October, 2006 | Issue 11
On October 20, 2006, the IRS unveiled transitional guidance that it will use to determine if an appraisal can be considered a “qualified appraisal” for purposes of substantiating the value of a non-cash charitable contribution..
The recently-passed Pension Protection Act of 2006 (Pub. L. No. 109-280, 120 Stat.780 (2006)) establishes new substantiation requirements for the allowance of deductions for non-cash charitable contributions of greater than $5,000. These include new statutory definitions of “qualified appraisal” and “qualified appraiser” for appraisals prepared with respect to returns filed after August 17, 2006.
The new law contemplates that the Secretary of the Treasury will issue regulations establishing the requirements for a “qualified appraisal” and a “qualified appraiser.” In the interim, the IRS has released transitional guidance (Notice 2006-96) which taxpayers may rely on to comply with the new provisions until the new regulations are issued.
New Requirements – Qualified Appraisal
Under the transitional guidance, a “qualified appraisal” means an appraisal that is conducted by a “qualified appraiser” in accordance with generally accepted appraisal standards. An appraisal will be treated as having been conducted in accordance with generally accepted appraisal standards if, for example, the appraisal is consistent with the substance and principles of the Uniform Standards of Professional Appraisal Practice (USPAP), as developed by the Appraisal Standards Board of the Appraisal Foundation. Additional information on USPAP is available at www.appraisalfoundation.org.
New Requirements – Qualified Appraiser
A “qualified appraiser” is an individual who has earned an appraisal designation from a recognized professional appraiser organization, if the designation is awarded on the basis of demonstrated competency in valuing the type of property for which the appraisal is performed, or has otherwise met minimum education and experience requirements set forth by the Secretary. An appraiser will be treated as having demonstrated verifiable education and experience in valuing the type of property subject to the appraisal if the appraiser makes a declaration in the appraisal that, because of the appraiser’s background, experience, education, and membership in professional associations, the appraiser is qualified to make appraisals of the type of property being valued.
An appraiser of real property will be treated as having met minimum education and experience requirements if she is licensed or certified in the state in which the appraised real property is located.
For property other than real property, the appraiser will be treated as having met minimum education and experience requirements, for returns filed after February 16, 2007, if she has (A) successfully completed college or professional-level coursework that is relevant to the property being valued, (B) obtained at least two years of experience in the trade or business of buying, selling, or valuing the type of property being valued, and (C) fully described in the appraisal the appraiser’s education and experience that qualify the appraiser to value the type of property being valued.

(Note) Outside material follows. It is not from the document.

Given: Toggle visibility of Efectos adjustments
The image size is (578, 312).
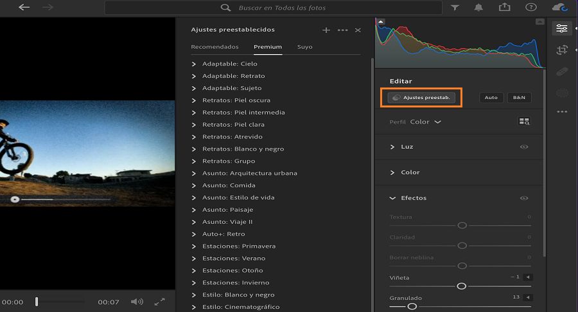Looking at the screenshot, I should point(524,198).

An additional requirement to being a qualified appraiser is that the individual regularly performs appraisals for which she receives compensation. Furthermore, the individual will not be treated as qualified if she has been prohibited from practicing before the IRS at any time during the three year period ending on the date of the appraisal. The determination of whether an appraiser is qualified must be based on the appraiser’s qualifications as of the date the appraisal is made.
Additional Appraiser Declaration
For returns filed after February 16, 2007, the appraiser must include in her declaration an additional statement that the appraiser understands that a substantial or gross valuation misstatement resulting from an appraisal of the value of property that the appraiser knows, or reasonably should have known, would be used in connection with a return or claim for refund, may subject the appraiser to a civil penalty under Sec. 6695A.
The Bottom Line
The IRS is getting more serious about the quality and reliability of appraisals submitted with tax returns. It behooves taxpayers and tax practitioners to also pay attention to the quality and reliability of the appraisers selected to prepare these appraisals.